The dispenser 10 would initially be mounted to the carrier board 28 which could have a hole 46 for being mounted, for example, to a hook as part of a display in a store. When it is desired to remove the housing 12 from the carrier board the housing and carrier board are simply pulled apart and released from each other due to the springiness of the fingers 24,30. The tabs 26 prevent the spool of tape from being dislodged from the housing. The housing is then manipulated to apply the tape in the manner shown in FIGS. 5, 10 and 11 with all of these operations taking place with the use of only one hand.
Housing 12 is ergonomically shaped and generally has a teardrop shaped appearance. Housing 12 may include a thumb receiving recess 46, as shown in FIGS. 1 and 9, and may further include grip ribs 48 shown in FIGS. 6 and 11 for receiving the forefinger of the user. If desired, stiffening ribs 50 could be molded to support face 14 to further rigidify the housing 12.
An advantage of the slotted boss 22 is to allow for shrinkage of the spool of tape under certain temperature conditions. A further feature of the spool is that it is of only single wall thickness thus providing extra space within the housing to accommodate a greater length of tape. For example, the tape 20 may be wrapped around core 18 a distance of one-half inch or greater in a radial direction from the outer surface of core 18 outwardly. The spool of tape almost completely fills the widened end of housing 12 as shown in FIG. 6. This provides an improvement over conventional spools which are of double wall thickness and wherein the amount of tape extends radially from the outer wall by a distance of less than one-half inch where the overall diameter of the housing 12 at its wide end where core 18 is located need be no larger than 1.5 inches. The overall diameter of the tape roll would be about 1.5 inches with a tape length of at least 350 inches. Where the tape roll has a diameter of 1.25 inches the tape length would be at least about 300 inches. The width of the tape could be of any dimension as determined by such factors as ease of handling the dispenser since the dispenser itself does not otherwise restrict the width of the tape.
As indicated above the tape may be wrapped around the core a distance of one-half inch or greater in a radial direction from the outer surface of core 18 outwardly. This would mean that the total thickness of the tape would be one inch or greater in the diametric direction from the outer core. As also indicated above the overall diameter of the tape roll would would be about 1.5 inches. Accordingly, since the tape itself would have a thickness in the diametric direction of one inch or greater, the diameter of the core itself would be about one-half inch or less.

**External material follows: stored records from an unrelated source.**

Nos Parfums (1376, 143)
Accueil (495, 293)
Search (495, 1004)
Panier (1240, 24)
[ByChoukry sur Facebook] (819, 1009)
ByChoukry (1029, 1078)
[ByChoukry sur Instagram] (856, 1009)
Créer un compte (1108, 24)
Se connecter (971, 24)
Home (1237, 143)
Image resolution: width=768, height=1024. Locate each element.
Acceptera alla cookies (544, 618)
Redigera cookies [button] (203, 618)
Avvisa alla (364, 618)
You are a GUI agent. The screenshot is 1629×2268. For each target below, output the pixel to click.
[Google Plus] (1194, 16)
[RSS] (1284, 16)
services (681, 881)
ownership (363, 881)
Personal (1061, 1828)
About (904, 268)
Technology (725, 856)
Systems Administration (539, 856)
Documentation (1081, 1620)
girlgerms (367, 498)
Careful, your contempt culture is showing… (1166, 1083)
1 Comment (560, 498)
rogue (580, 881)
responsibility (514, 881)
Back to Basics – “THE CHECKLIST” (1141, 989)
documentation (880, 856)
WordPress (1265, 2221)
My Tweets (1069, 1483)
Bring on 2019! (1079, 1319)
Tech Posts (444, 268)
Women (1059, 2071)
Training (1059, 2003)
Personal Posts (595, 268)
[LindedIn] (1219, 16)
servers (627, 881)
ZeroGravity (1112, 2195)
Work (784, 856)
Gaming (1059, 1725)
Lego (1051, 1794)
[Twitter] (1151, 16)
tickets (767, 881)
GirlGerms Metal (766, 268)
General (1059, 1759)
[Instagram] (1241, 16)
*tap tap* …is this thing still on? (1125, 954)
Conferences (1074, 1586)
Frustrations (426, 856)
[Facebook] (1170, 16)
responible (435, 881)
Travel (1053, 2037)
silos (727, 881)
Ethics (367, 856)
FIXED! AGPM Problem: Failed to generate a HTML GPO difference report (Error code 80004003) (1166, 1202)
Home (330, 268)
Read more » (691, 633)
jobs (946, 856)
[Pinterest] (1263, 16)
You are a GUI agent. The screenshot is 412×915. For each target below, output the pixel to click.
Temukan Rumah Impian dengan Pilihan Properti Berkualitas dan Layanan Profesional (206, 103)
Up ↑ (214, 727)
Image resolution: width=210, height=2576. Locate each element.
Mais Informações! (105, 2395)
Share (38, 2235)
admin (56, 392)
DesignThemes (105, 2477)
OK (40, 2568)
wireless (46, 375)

A further advantage of the present invention is that it lends itself to a minimal number of parts. The dispenser 10, for example, could comprise only three parts. One part would be the carrier board 28. Another part would be the spool of tape. All of the remaining components would be integrally molded to form the third part. It is to be understood, however, that if desired various of these components could be separate members.